Even so, the district would only likely receive about a 3 percent increase, given tax caps and other restrictions, said Superintendent Michael Smith.
Often, districts ask for more revenue than they will receive with the levy to ensure they are not missing out on any dollars from new property growth, Smith said.
“You wouldn't want to miss those dollars on your new property,” Smith said. “We call that ballooning the levy. You balloon the levy knowing in all likelihood you'll get less than half of what you ask for.”
Smith presented the district's new proposed tentative tax levy at a meeting Tuesday afternoon of the MVTHS Board of Education's Finance Committee.
His recommendation is for the district to levy $8,926,465 for 2013-2014, a 7.912 percent increase over the prior year.
There are two main components of the levy — existing property values and new property values. District officials estimate amounts for these components and then add them together to determine the total levy, Smith said.
For existing property values, districts are limited in how large of a levy increase they can have. The increase is restricted to December's Consumer Price Index amount or 5 percent, whichever is lower, Smith said.
Most likely, the CPI will be lower than 5 percent next month given recent trends. The third quarter CPI figure as of September was at 1.2 percent.
The hope, though, is that the total levy increase will reach about 3 percent when the district factors in the new property growth, Smith said.
Tax caps prevent the district from collecting more than a 5 percent total increase with the levy.
“There is some new growth occurring in the community,” Smith said. “We want to be sure they are included in the overall assessment for the district.”

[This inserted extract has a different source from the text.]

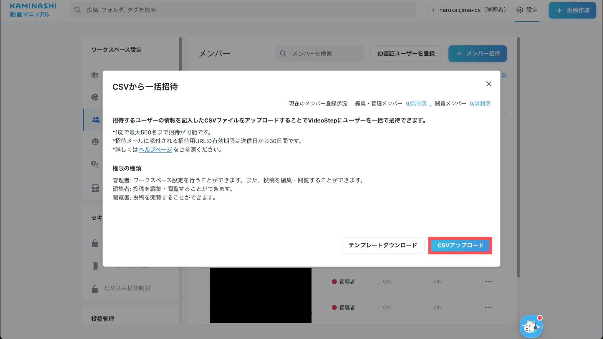
Task: Click the 投稿作成 create post button
Action: point(572,10)
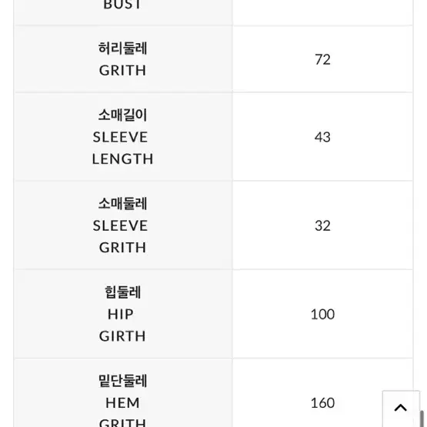Click the SLEEVE text in sleeve girth row
The image size is (427, 427).
pos(120,225)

Another important factor in determining the levy is Jefferson County's equalized assessed valuation.
However, district officials have to use past years' EAV figures to come up with an estimate since the verified 2013 data won't be available until next year.
MVTHS Board President Carl Miller said he's satisfied with the tentative levy Smith is proposing.

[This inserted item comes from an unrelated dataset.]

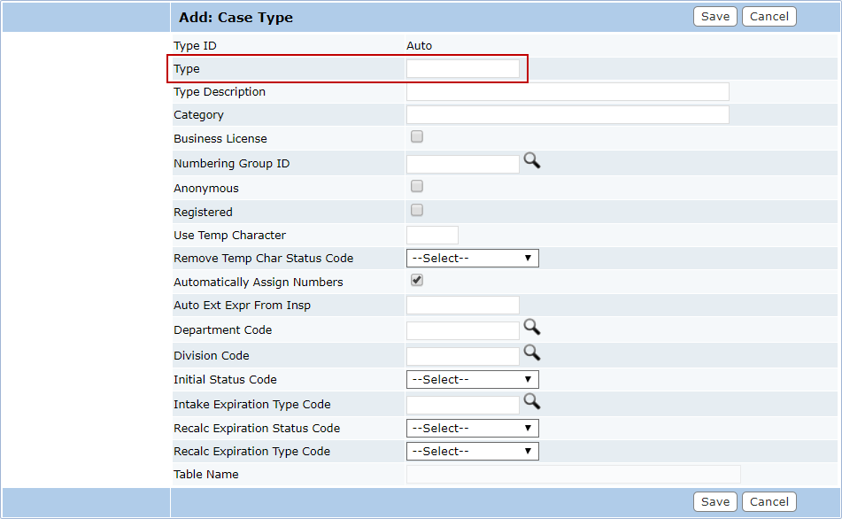Tick the Anonymous checkbox

click(x=417, y=187)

“If the state funded us better like they're supposed to, we wouldn't have to do that,” Miller said of the levy increase.
The MVTHS Board will vote on announcing the tentative tax levy at its next meeting at 7 p.m. Nov. 19. The levy would then be formally adopted at the Dec. 16 meeting.
Because the proposed levy increase is over 5 percent, a Truth in Taxation hearing will have to be held. This hearing will likely be scheduled for just prior to the Dec. 16 board meeting.